> Textauszug:
= = = =
Sie merken alle, dass sie ein Problem haben, wenn die Passform entweder nicht gut oder einheitlich ist oder die Fabriken Größen nicht richtig hinbekommen. In diesen Fällen haben wir einen Standardplan, ein Zehnpunkteprogramm, das die Unternehmen einhalten können. Die ersten drei Schritte sind die wichtigsten: die Zielgruppe zu definieren, herauszufinden, wie sie aussieht und dann einen Standardkörper herzustellen. Sie sollten sichergehen, dass ihre Modelle diese Körperformen wiedergeben und entsprechend Muster und Standardmaße anlegen. Sobald dies geschehen ist, müssen diese in den Fabriken eingeführt, häufig überprüft und eventuell verbessert und dann vermarktet werden. Unternehmen wie H&M und The Gap gelingt dies gut: Ihre Fabriken überprüfen bereits die Passformen vor Ort, damit das Hauptunternehmen nicht auf die Ware warten muss, um Qualitätskontrollen durchzuführen.
= = = =
> Ausgewählte Datensätze:

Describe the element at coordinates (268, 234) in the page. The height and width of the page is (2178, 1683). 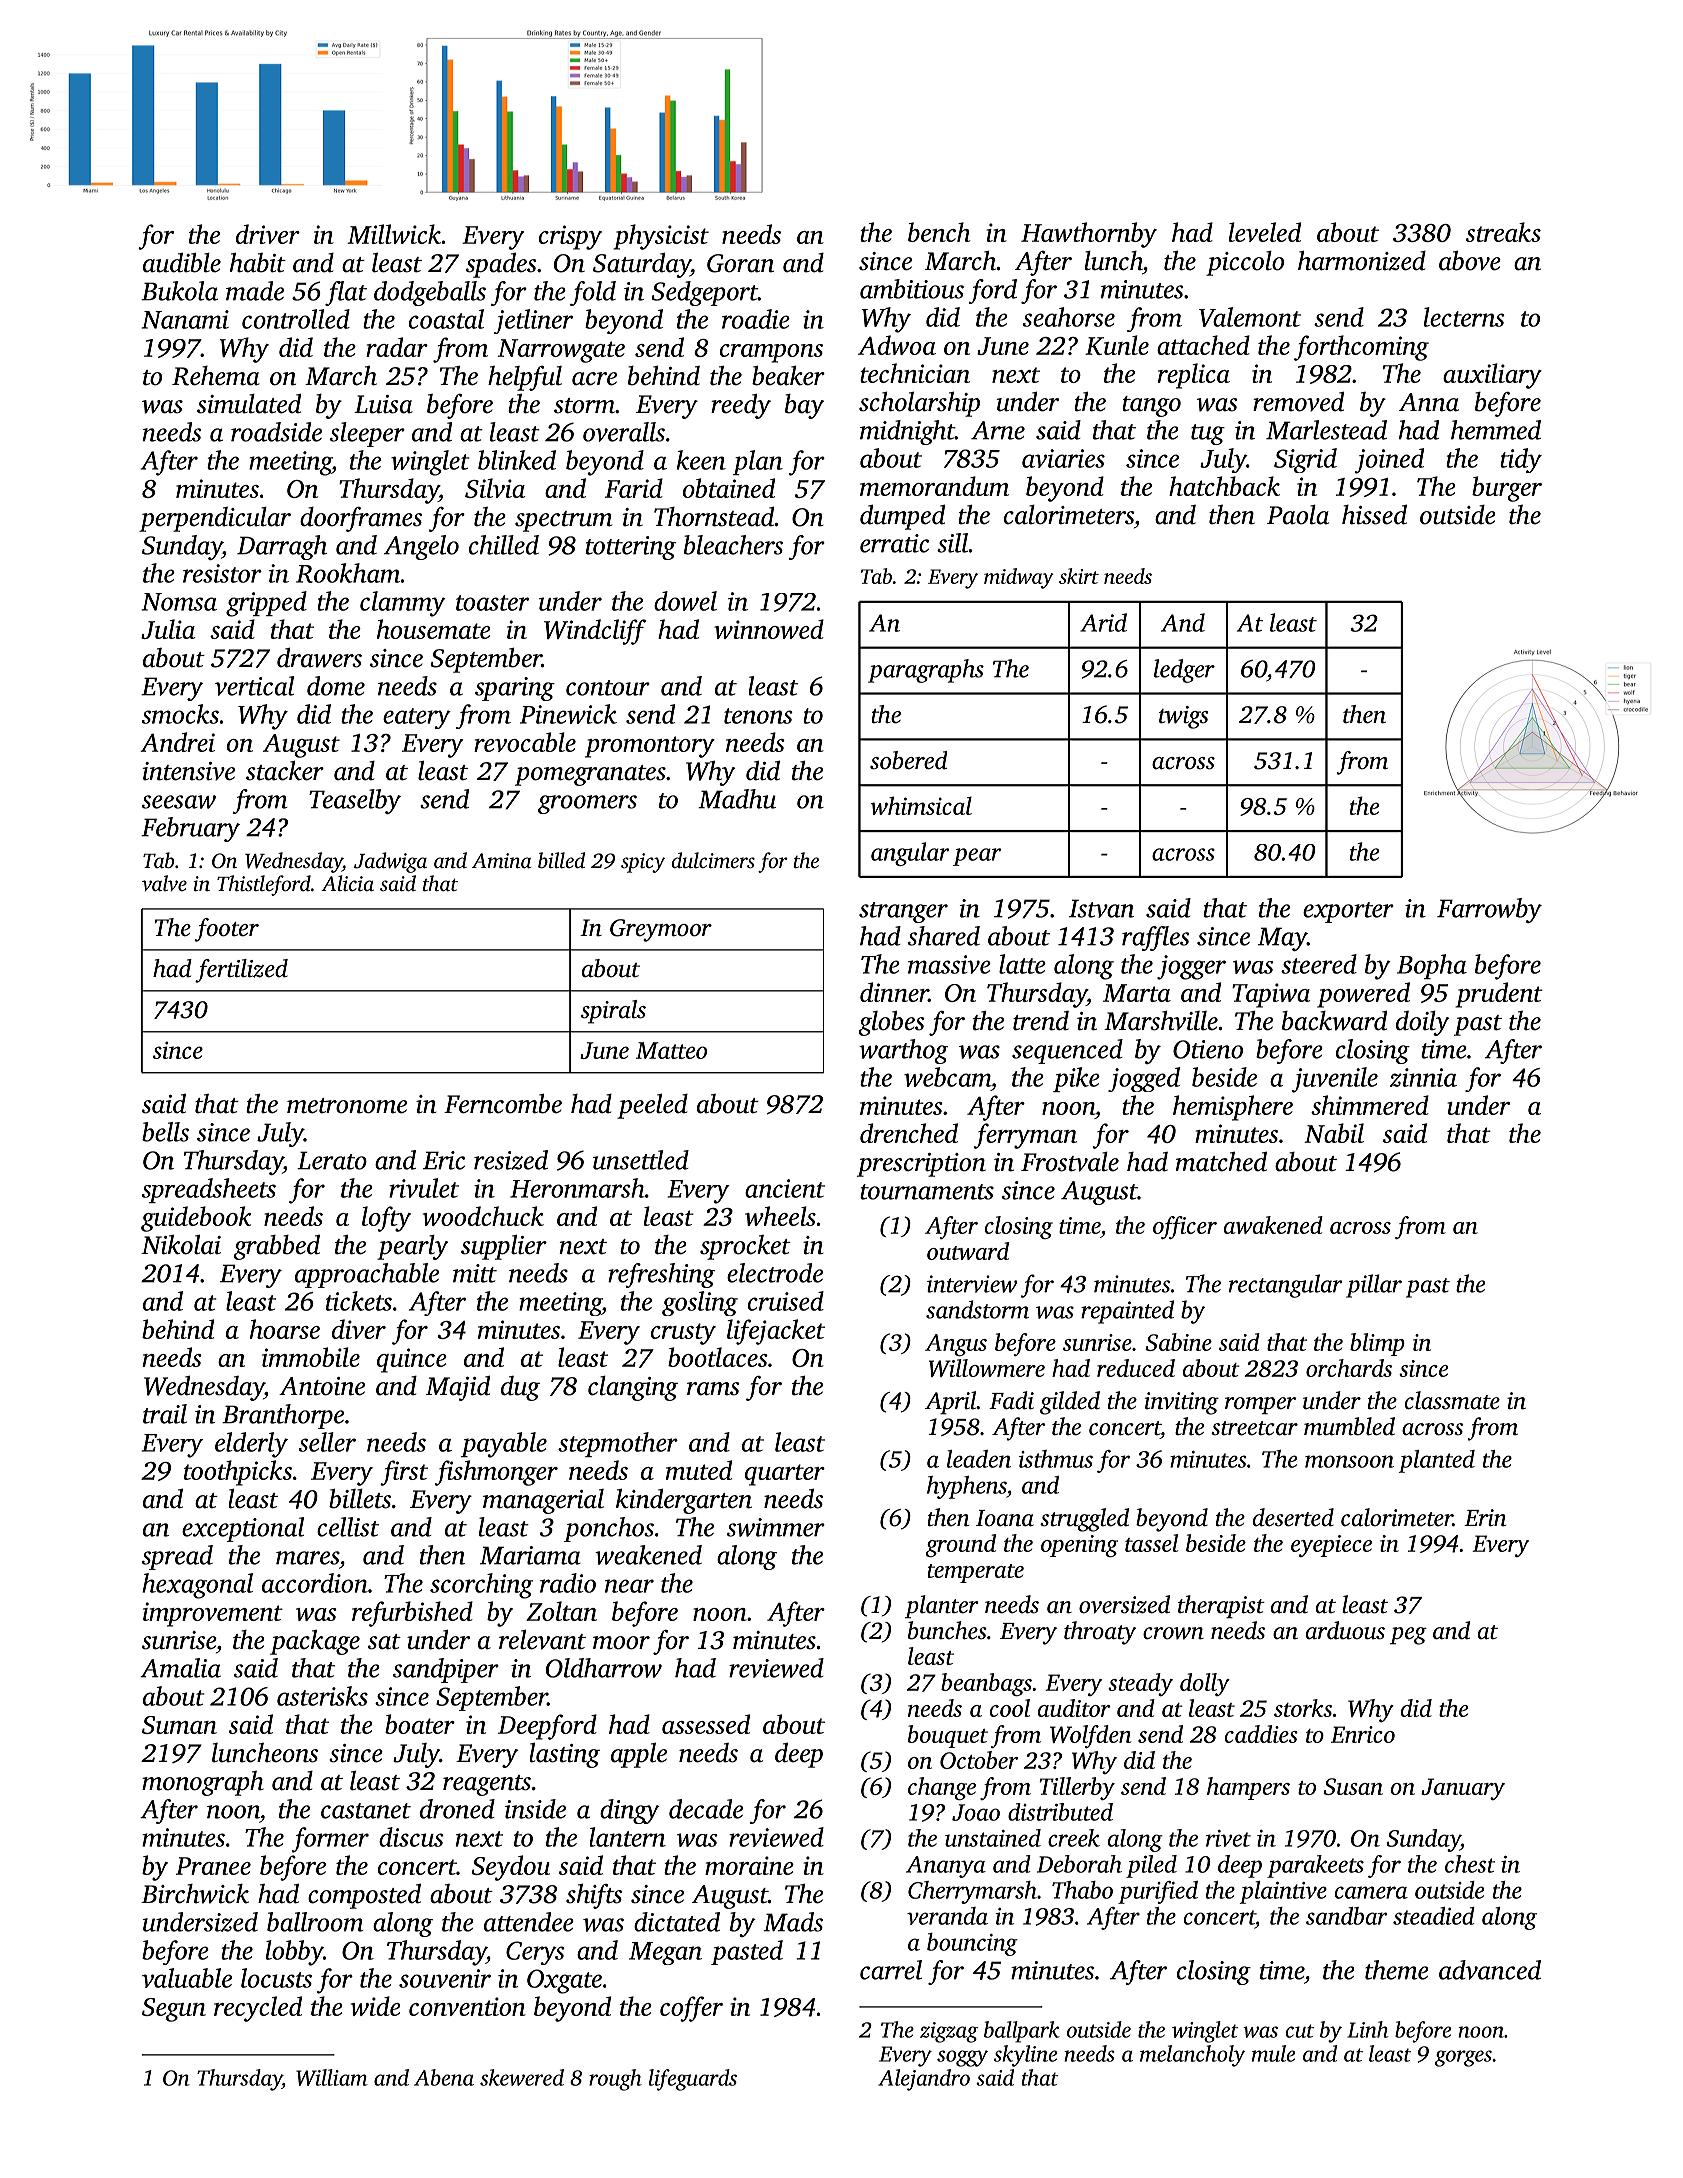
= = = =
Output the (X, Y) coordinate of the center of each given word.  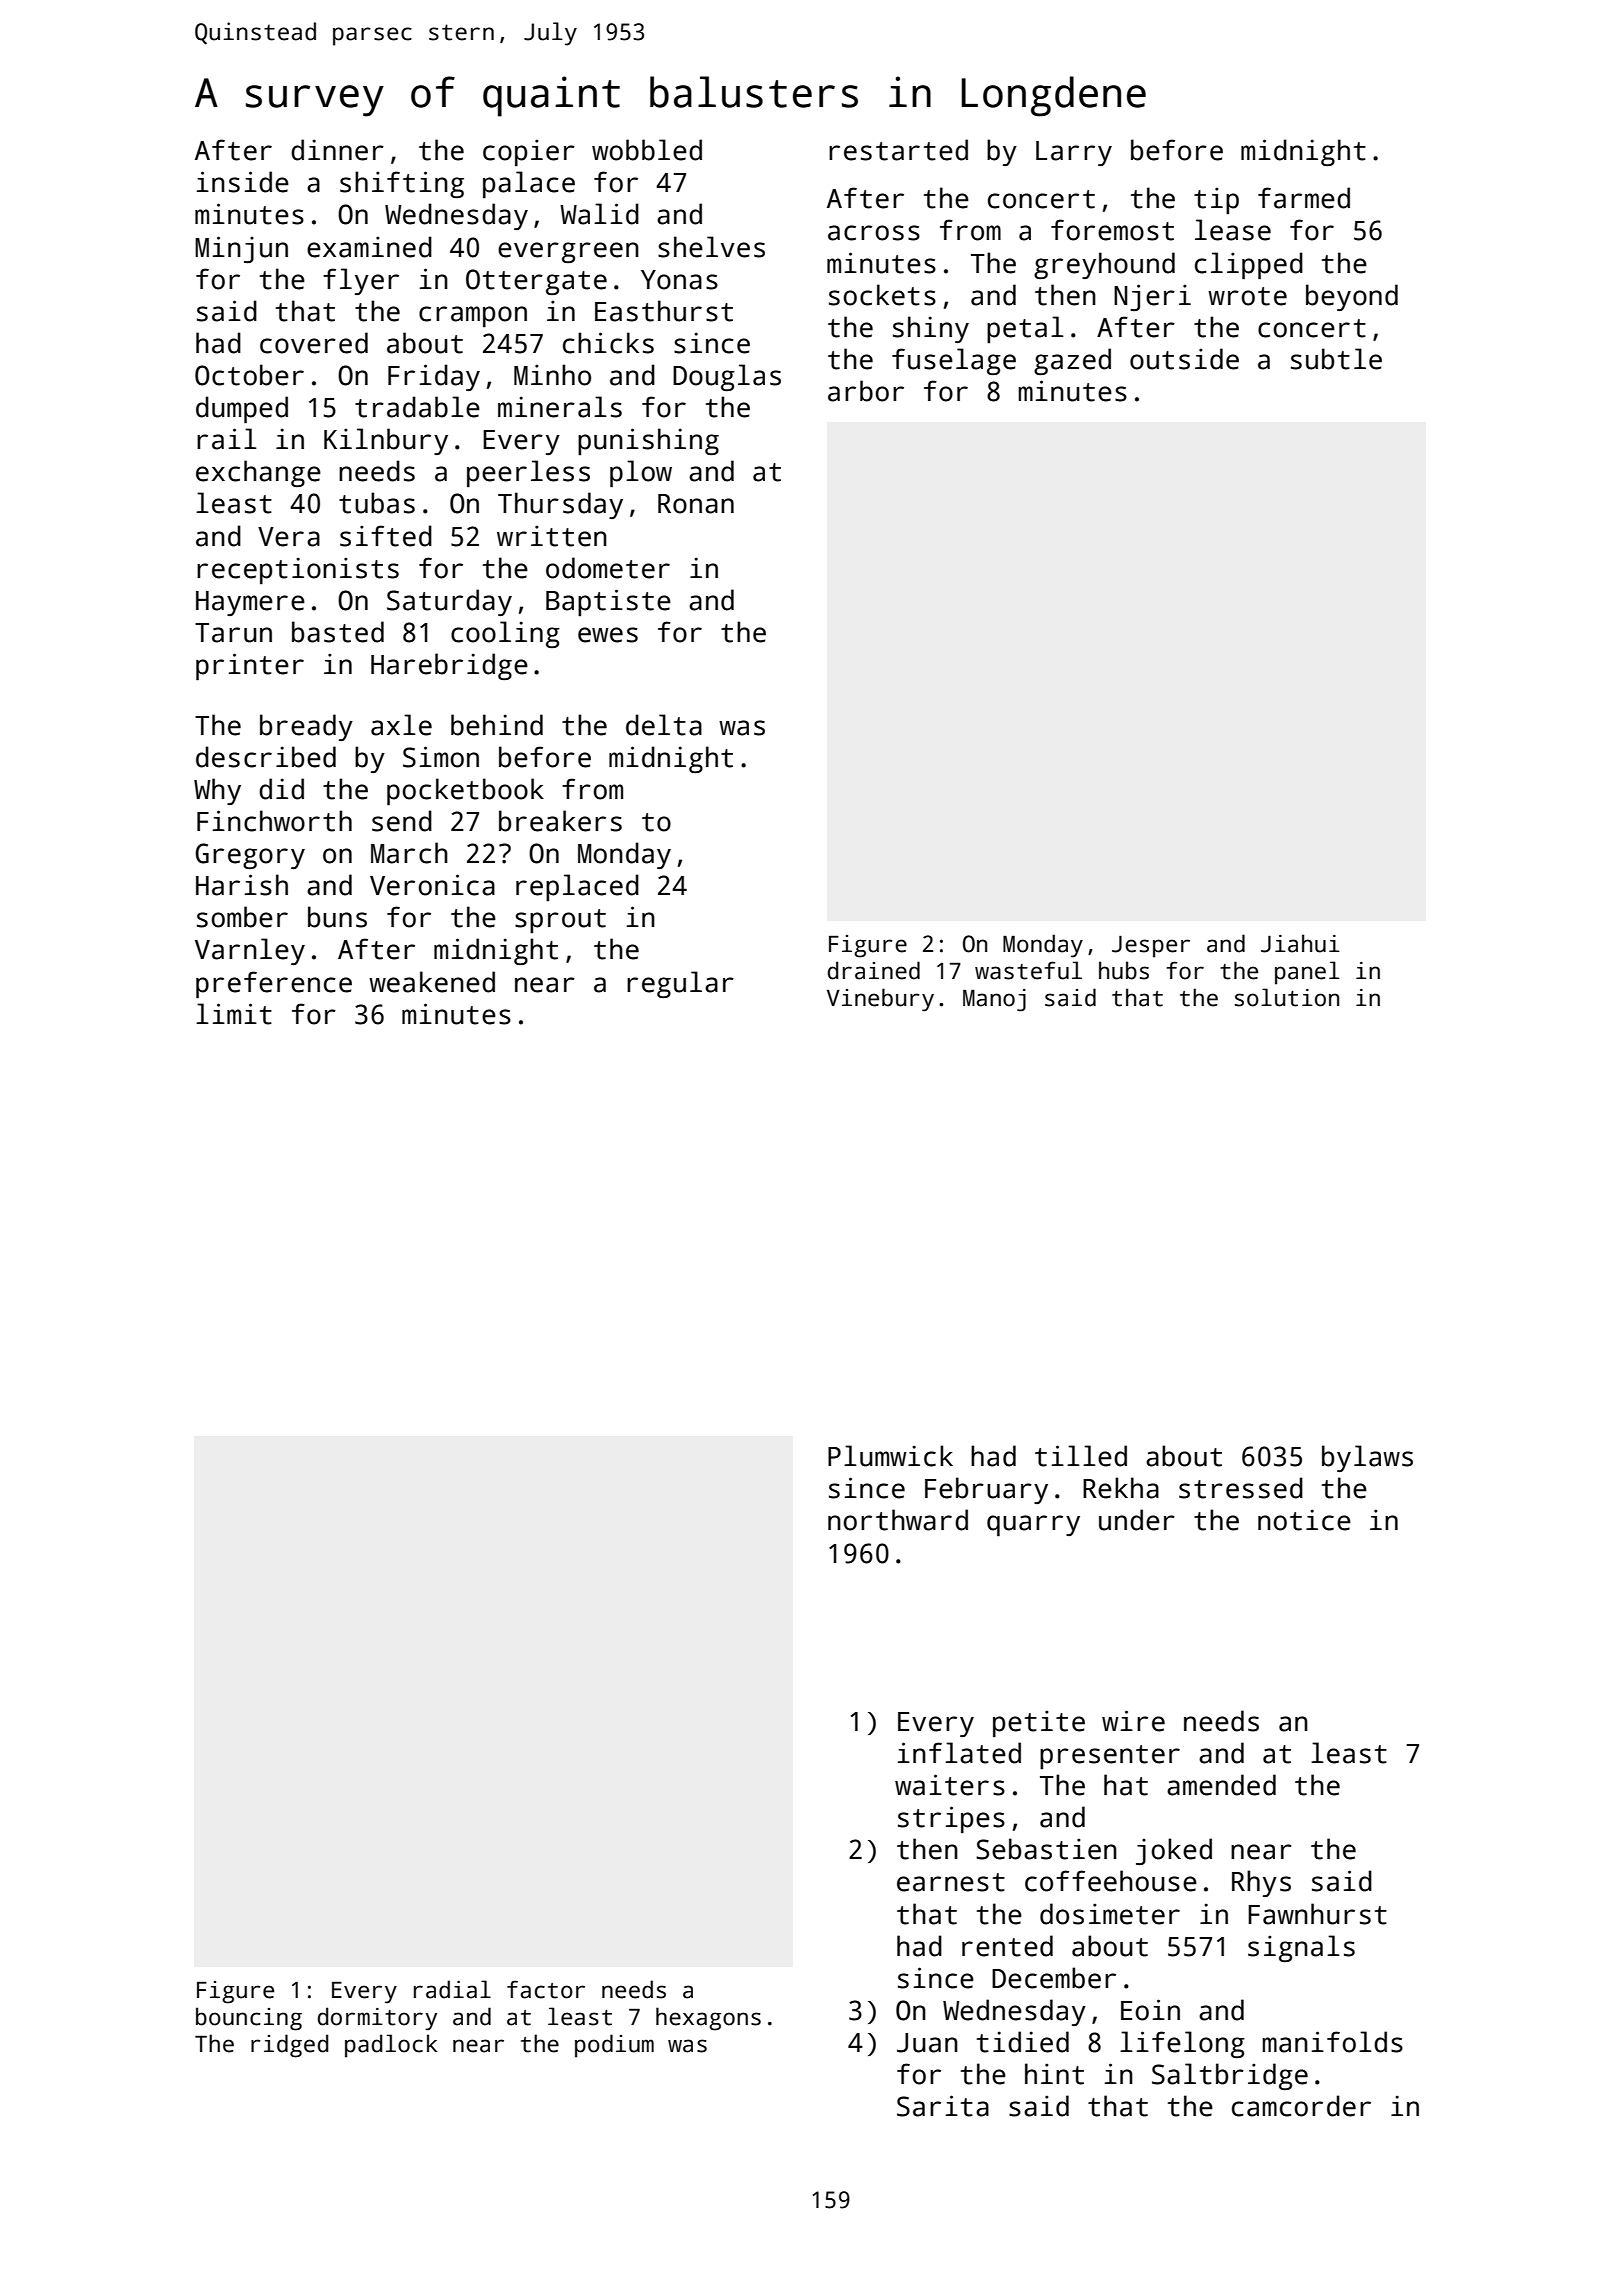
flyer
= = = =
> Aufgaben:
1. Fassen Sie den Absatz aus dem Textauszug, der mit „Sie merken alle“ beginnt, als kurze Stichpunktliste zusammen und behalten Sie dabei seine wesentlichen Fakten bei.
2. Führen Sie den Text über Passform und Größen in der Bekleidung im Anschluss an seinen letzten Satz weiter.

> Lösungen zur Übung:
1.
- Unternehmen erkennen ein Problem, wenn die Passform nicht gut oder nicht einheitlich ist oder die Fabriken die Größen nicht richtig umsetzen.
- Für diese Fälle gibt es einen Standardplan mit zehn Punkten.
- Die drei wichtigsten ersten Schritte sind, die Zielgruppe zu definieren, ihr Aussehen zu ermitteln und einen Standardkörper herzustellen.
- Die Modelle sollen diese Körperformen wiedergeben, und Muster und Standardmaße werden entsprechend angelegt.
- Danach werden sie in den Fabriken eingeführt, häufig überprüft, eventuell verbessert und vermarktet.
- H&M und The Gap gelingt das gut: Ihre Fabriken prüfen die Passformen vor Ort, sodass das Hauptunternehmen für Qualitätskontrollen nicht auf die Ware warten muss.

2.
Fast am Ende unseres Interviews würden wir gerne noch wissen, ob die perfekte Passform in Zeiten des ‘Fast Fashion’ noch eine Rolle spielt?
Es gab traditionell zwei Saisonen, die die Modehäuser nutzten, um ihre Kollektionen vorzustellen. Zara wechselt seine Kollektionen alle zwei Wochen und hat damit 26 Mini-Kollektionen pro Jahr, was die gesamte Branche beeinflusst hat.

Es gibt ein Fast Fashion-Unternehmen (ich möchte keine Namen nennen), das keine Zeit darauf verwendet, seine Schnittmuster anzupassen. Sie haben eine ganze Sammlung davon , prüfen aber nicht, ob sie auch passen. Die Kunden wissen, dass sie Größe S, M, L oder sogar XL sein könnten, da die Größen nicht einheitlich sind. Dies gefällt bestimmten Kunden – Teenagers, jungen Leuten – da es ihnen egal ist, welche Größe sie tragen.

Auf lange Sicht ist dies jedoch kein dauerhaftes Geschäftsmodell, da es auf Kosten der Qualität geht und zudem nicht mehr funktioniert, wenn die Kunden älter und anspruchsvoller werden.

Generell musste sich die Branche früher entscheiden, ob sie schnell, günstig oder gut sein wollte. Da Modeunternehmen nicht alles drei gleichzeitig sein konnten, mussten sie immerhin zwei Aspekte abdecken. Heutzutage muss man alle drei Qualitäten haben, um vorn zu bleiben. Deshalb bekommen wir Aufträge von traditionellen Unternehmen, die schneller werden und die richtige Technik und Hilfsmittel verwenden möchten. Aber es ist schwierig, die Branche dazu zu bewegen, sich zu ändern, da jeder zu festgefahren ist.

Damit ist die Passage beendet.